Does this maniacal market action make us nervous? Of course, it does. We’re human too. It’s always stressful when you are dealing with the unknown, and things you can’t control. So, to that end, it is much more productive to deal with things that you know and can control. What we know right now is that global economies are likely to suffer from the stress of the Covid-19 virus. We certainly understand that folks will take less trips, stay home more, eat out less, skip going to the movies, stop visiting the mall (well, that’s been happening for some time, hasn’t it?) etc. What we don’t know is how long all of this will last. Obviously, the longer it takes to get the virus under control, both medically and socially, the more damage to global economies. But, logic also tells us that at some point we will get the virus situation under control. Whatever damage is done, will have to be repaired, but is there any reason to believe that that won’t happen?

We position our portfolios with these type of events in mind. During extended moves to the upside, we’ll occasionally get inquiries asking why we have those treasury bills, or other short term fixed income instruments. Obviously, times like this is why we have a portion of our monies in the safety bucket. Sure, we give up some upside potential when using that bucket, but when things deteriorate like we have seen in the past couple of weeks, having money in that safety bucket sure helps us sleep at night. A well-constructed portfolio helps reduce the overall volatility by having a portion of the monies in a safe, dependable bucket.

In addition, as you know, for retirees we like to keep up to 2 years of living expense in an additional safe place just for times like these. With our additional safety bucket available to draw from in times of disruption, we are able to turn off the flow of monthly income from our retirement accounts, thus not drawing down against an asset that has declined temporarily in price. Since bear markets last on average about 9 months, we can then return to drawing our income from the retirement accounts when markets are recovering and moving higher. We then replenish the additional safety bucket when times are good, such as last year’s stock market advance.

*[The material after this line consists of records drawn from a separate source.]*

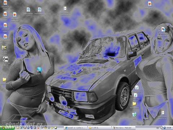This screenshot has width=173, height=130.
Task: Select the DSC03120 kopie.jpg image icon
Action: point(15,15)
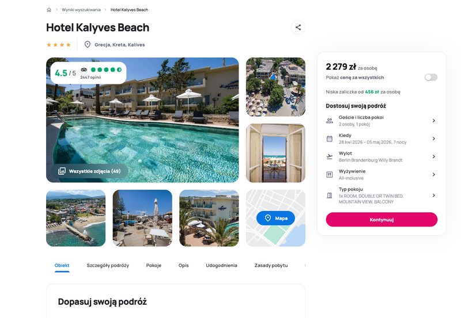This screenshot has width=461, height=318.
Task: Open the blue Mapa button
Action: coord(275,219)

As for today’s action, as we mentioned this morning, stocks opened up down 7% and we had a 15 minute halt as the circuit breakers were triggered. After we started trading again, stocks remained in a relatively defined range, but ended near the lows of the day. By the close, the Dow Jones Industrial Average was down 2,013 points to finish the day at 23,851. The S&P 500 was down 225 points to close at 2,746. Gold was up $2 to trade at $1,674 per ounce, while oil was down a whopping $10.37 to trade at $30.91 per barrel WTI.

It was an historic day for the markets, not only in stocks, but we reached interest rate levels on U.S. Treasury Bonds never seen before. The 10 Year Note did slide back up over .50% by the close, but with both the 10 and 30 year paper both yielding less than 1%, we are seeing yields never before seen.

We are going to catch our breath and get some rest. We’ll be back at it tomorrow, and as we mentioned this morning, we’ll continue to send out bulletins updating you on the markets.

Try to have a nice evening everyone.